Como escreveu Willmann, «os romanos aceitaram dos gregos a expressa diferenciação entre adquisição formativa e preparação profissional, sendo as expressões Artes ingenuae, libe rales, Studia ingenua, liberalia, simples tradução das correspondentes designações gregas; somente a expressão bonae artes, as quais compreendem os estudos e os exercícios do vir bonus, o patriota ou homem honrado, contêm algo de especificamente romano».

Foi este ideal do vir bonus que nutriu e caracteriza o pensamento educativo romano, e se acusa na obra de Catão-o-Velho, Varrão, Cícero, Séneca e Quintiliano, os quais, sem embargo de não terem escrito obras pedagógicas no sentido próprio do termo, são geralmente consideradas as figuras mais representativas das atitudes de significado histórico-pedagógico.

Pórcio Catão Maior (234-149 a.C.), dito Catão-o-Velho para o distinguir do homónimo Catão de titica, foi uma personalidade política de relevo, a cuja mente e decisão não foram indiferentes os problemas do seu tempo. Detestava a cultura grega, por a considerar corruptora do carácter romano, mas entendia que devia ser conhecida para mais eficazmente se reagir contra ela. Daí a atitude, que, politicamente, o levou a pedir a expulsão de Roma, em 155 a.C., da embaixada dos filósofos gregos, pelo entusiasmo que despertaram na juventude, e, literariamente, a redigir alguns escritos de intenção educativa e instrutiva.

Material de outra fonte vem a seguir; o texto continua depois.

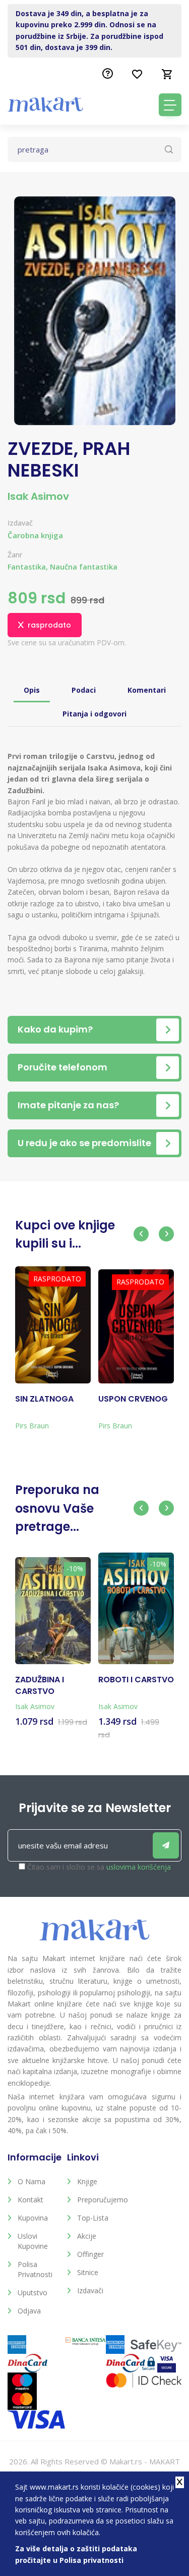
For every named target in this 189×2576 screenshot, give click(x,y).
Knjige (87, 2181)
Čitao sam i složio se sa (99, 1867)
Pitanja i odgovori (94, 713)
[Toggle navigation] (170, 104)
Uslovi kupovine (33, 2241)
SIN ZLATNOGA (44, 1399)
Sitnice (87, 2272)
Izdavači (90, 2290)
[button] (141, 1234)
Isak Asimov (38, 496)
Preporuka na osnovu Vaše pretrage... (57, 1508)
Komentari (147, 690)
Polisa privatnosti (35, 2269)
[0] (167, 74)
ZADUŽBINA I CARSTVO (39, 1685)
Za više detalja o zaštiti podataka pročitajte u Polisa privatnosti (76, 2554)
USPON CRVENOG (133, 1399)
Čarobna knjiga (35, 535)
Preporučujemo (99, 2199)
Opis (32, 690)
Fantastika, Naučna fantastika (62, 567)
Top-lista (92, 2218)
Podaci (84, 690)
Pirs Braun (32, 1425)
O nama (31, 2181)
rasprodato (49, 625)
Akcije (86, 2236)
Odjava (29, 2310)
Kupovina (33, 2218)
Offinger (90, 2254)
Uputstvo (32, 2292)
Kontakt (30, 2199)
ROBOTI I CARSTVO (136, 1679)
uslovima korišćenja (138, 1867)
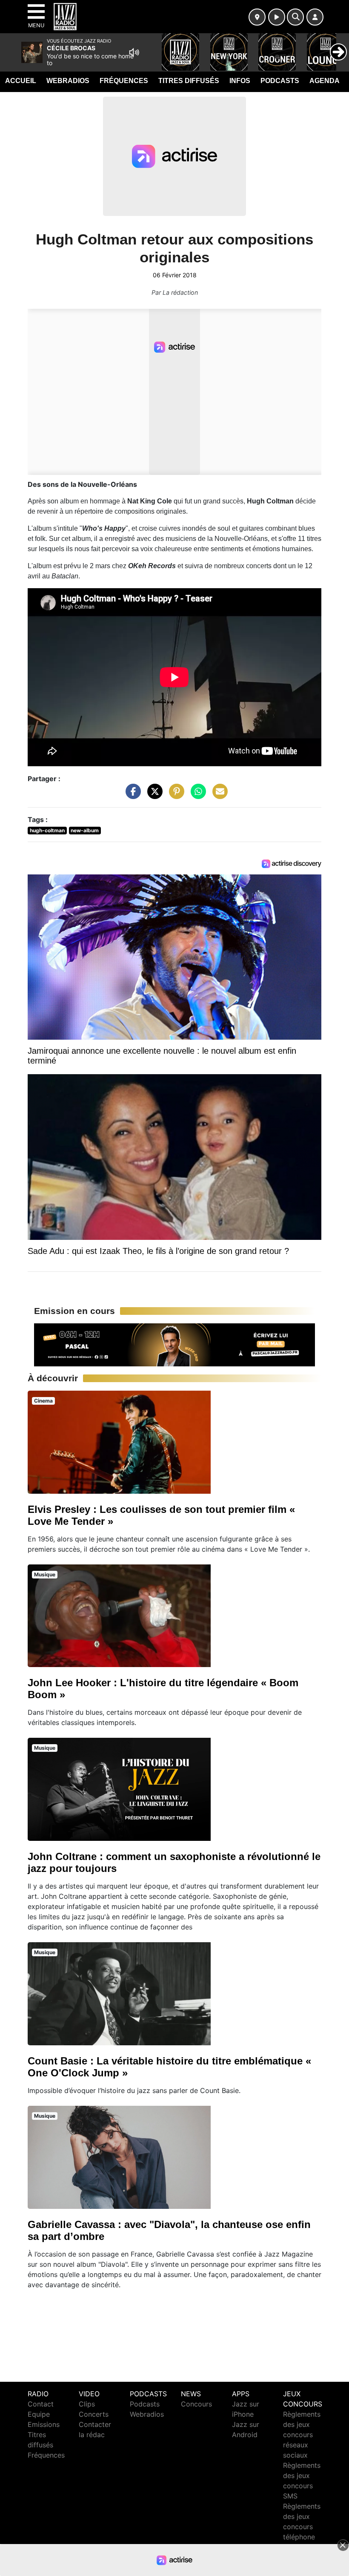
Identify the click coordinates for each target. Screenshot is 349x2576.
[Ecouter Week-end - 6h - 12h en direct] (174, 1344)
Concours (196, 2404)
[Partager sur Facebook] (131, 795)
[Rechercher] (295, 17)
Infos (239, 80)
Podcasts (279, 80)
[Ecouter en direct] (276, 17)
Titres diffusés (188, 80)
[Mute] (134, 52)
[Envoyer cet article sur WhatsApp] (196, 795)
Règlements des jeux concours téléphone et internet (301, 2526)
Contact (41, 2404)
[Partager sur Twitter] (153, 795)
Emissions (44, 2424)
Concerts (94, 2414)
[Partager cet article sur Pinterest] (174, 795)
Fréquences (124, 80)
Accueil (20, 80)
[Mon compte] (314, 17)
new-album (85, 830)
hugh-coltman (47, 830)
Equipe (39, 2414)
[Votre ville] (257, 17)
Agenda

Tais foram o Carmen de moribus, o Ad Marcum filium, vade mecum, ou Praecepta ad filium, constituído por máximas concisas, de que se dá como exemplo, «Rem tene, verba sequentur» (Tem presente as coisas, as palavras virão depois), e o De agri cultura, ou De re rustica. Só este último chegou até nós; é uma espécie de manual prático, no qual um homem experiente instrui um principiante com noções úteis à agricultura e, de modo geral, à administração do património da família.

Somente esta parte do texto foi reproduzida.